What this exercise asks
a - Print the part of the database design page that opens with the words containing "This week you" and closes with "improve your score.".
b - Proceed with the database design course page, writing on from the end of its last sentence.
--- Start of Page excerpt ---
CIT 111: Introduction to Databases

Prepare 03: Database Design and Creation

This week you will...

Instructions

This material will help you build a foundation for this week's topic. Test your understanding by taking this week's prepare quiz in Canvas. The quiz is open book and open note. You may retake the quiz up to 3 times to improve your score.

Terms to Know

Database design:
Organizing data to minimize redundancy and ensure data integrity and consistency.
Normal Forms:
A set of rules that if applied to data reduces data redundancy and attributes of each entity are organized in a way that increases data integrity and consistency.
First Normal Form (1NF):
Each cell of the table should only have one single (scalar) value and there should be no repeating columns. The table should also have a primary key.
Second Normal Form (2NF):
Every non-key column must depend on the entire primary key (both parts of a composite primary key).
Third Normal Form (3NF):
Every non-key column must depend only on the primary key (a single value primary key).
De-normalizing:
Ignoring some normal forms if it improves performance of a database.
CRUD (Create, Read, Update and Delete):
These are the four basic functions of relational databases.
--- End of Page excerpt ---
--- Start of Dataset rows ---
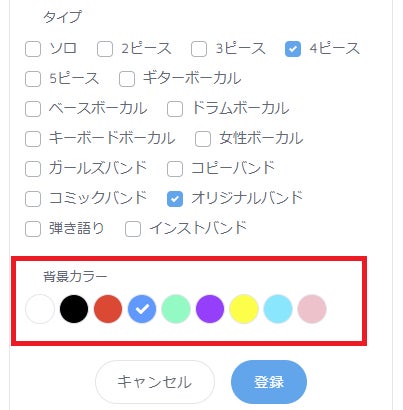The width and height of the screenshot is (403, 410).
Task: Check the インストバンド option
Action: click(x=133, y=229)
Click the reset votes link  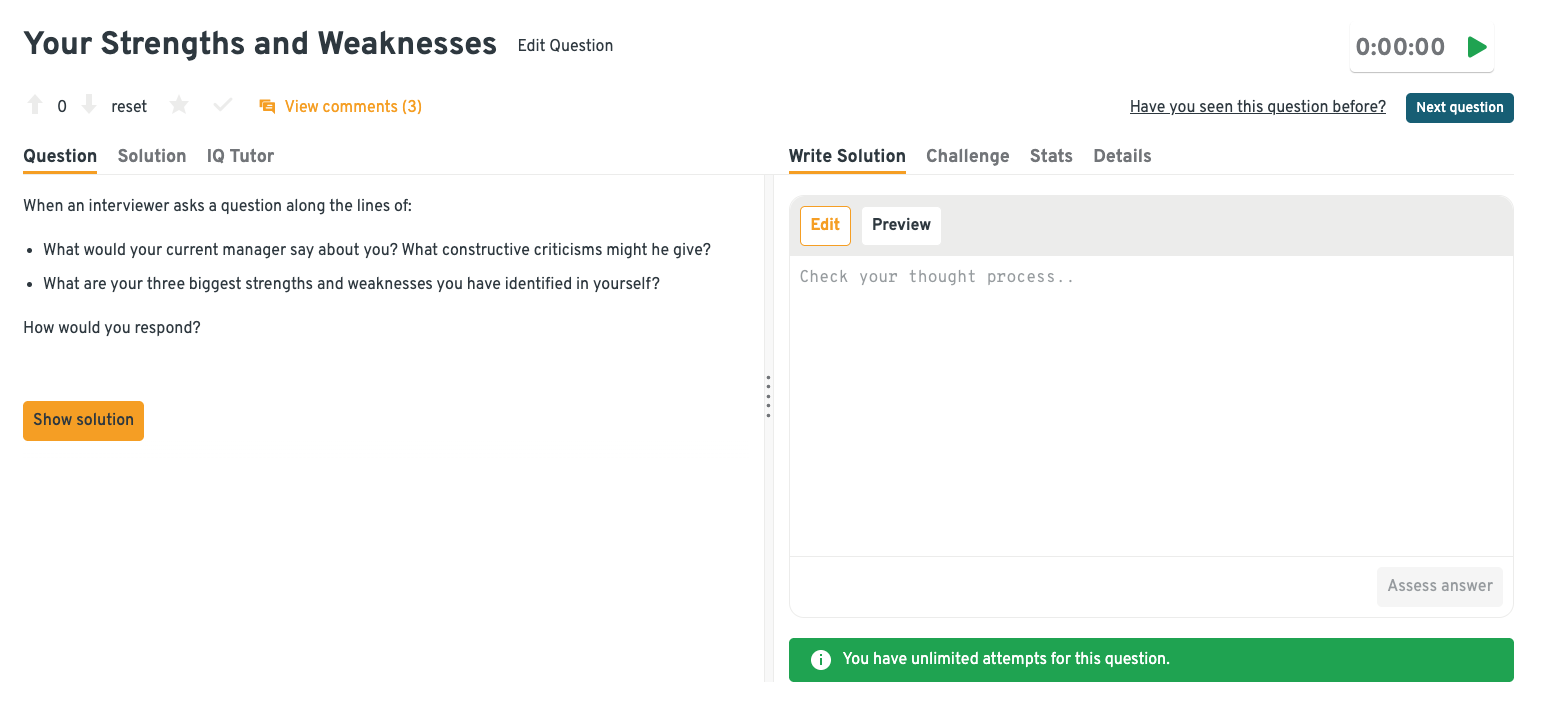click(129, 107)
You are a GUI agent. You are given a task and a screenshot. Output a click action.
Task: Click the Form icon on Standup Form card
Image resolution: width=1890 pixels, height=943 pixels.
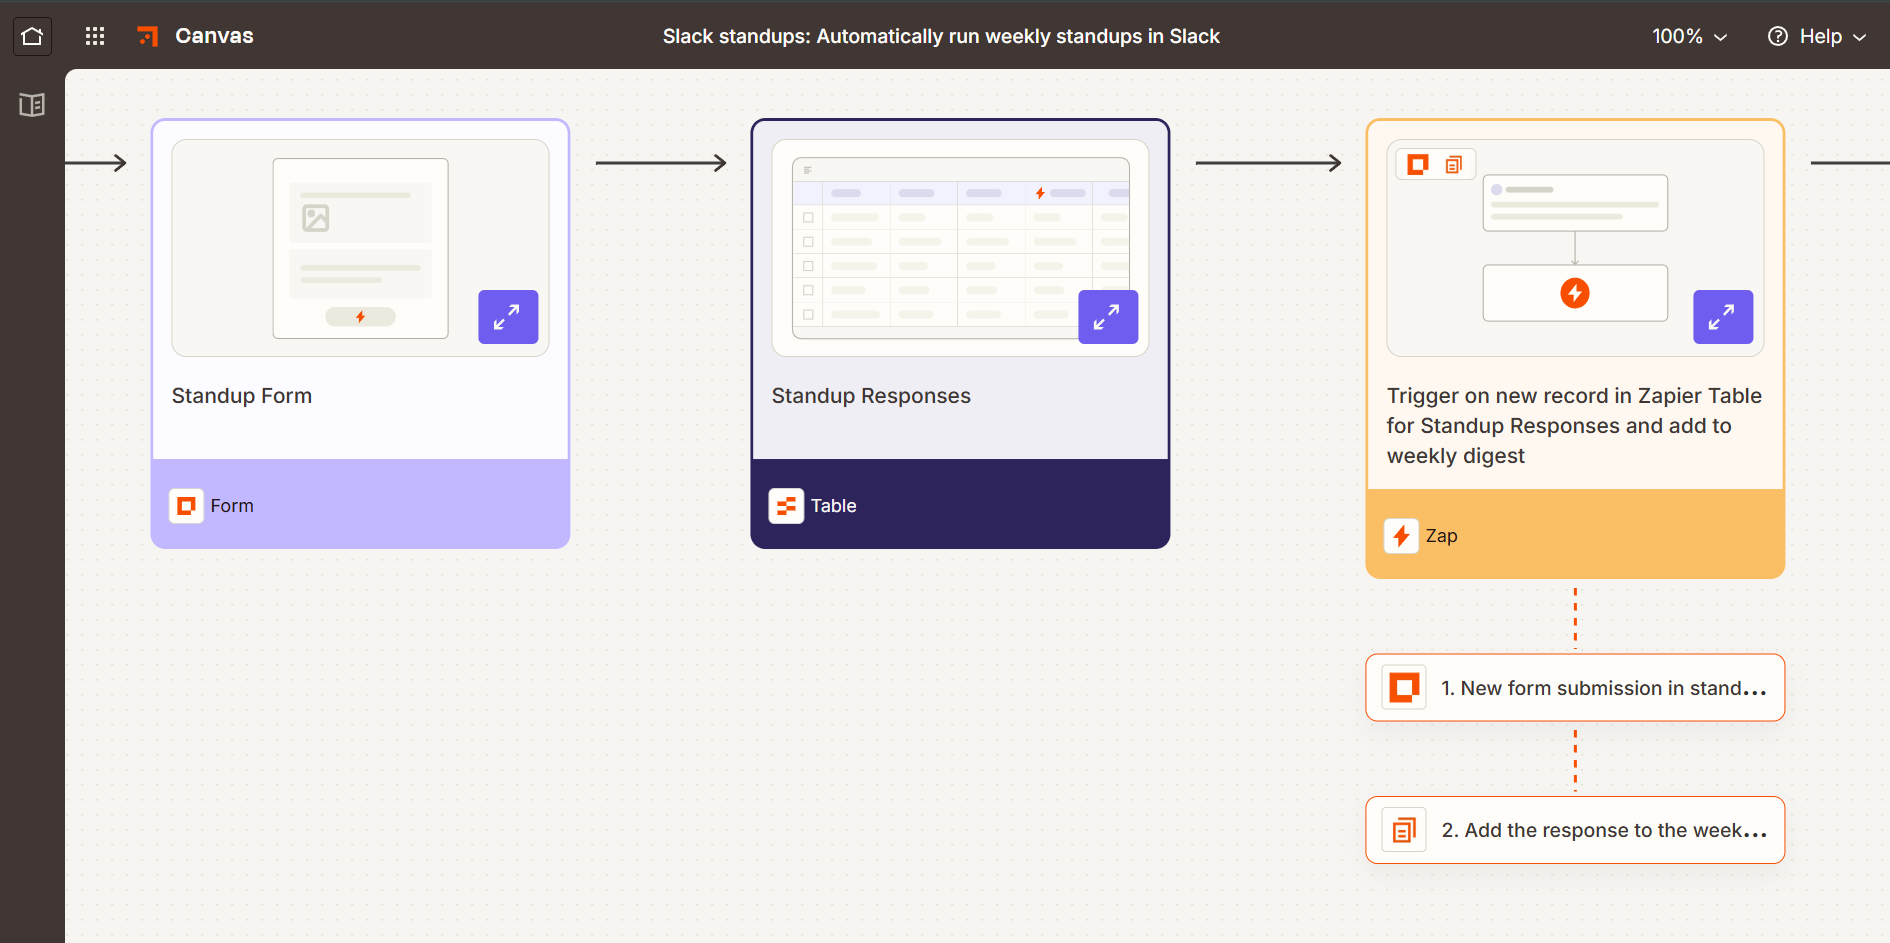pos(186,505)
--- End of Dataset rows ---
Exercise results
a -
This week you will...

Instructions

This material will help you build a foundation for this week's topic. Test your understanding by taking this week's prepare quiz in Canvas. The quiz is open book and open note. You may retake the quiz up to 3 times to improve your score.

b -
DDL (Data Definition Language):
SQL commands that are used to define the database, to create and modify the actual structure of the database. Examples are CREATE, ALTER and DROP.
DML (Data Manipulation Language):
SQL commands that deal with manipulating data in the database. Examples are INSERT, UPDATE, and DELETE.
CREATE:
SQL command that will create new schemas, databases or tables.
INSERT:
SQL commands to add data into tables.
UPDATE:
SQL command to modify or edit data in tables. Always use a WHERE clause with UPDATE.
DELETE:
SQL command to delete data in tables. Always use a WHERE clause with DELETE.
DROP:
SQL command to delete not only data in the table but the table definition itself. So, the entire table is completely deleted.
Referential Integrity:
Implies that relationships among data should be enforced to guarantee the relationship between rows in two tables will remain synchronized during all updates and deletes.
Foreign Key Constraints:
Enforces referential integrity by guaranteeing that changes cannot be made to data in the primary table if those changes invalidate the link to data in the foreign key table.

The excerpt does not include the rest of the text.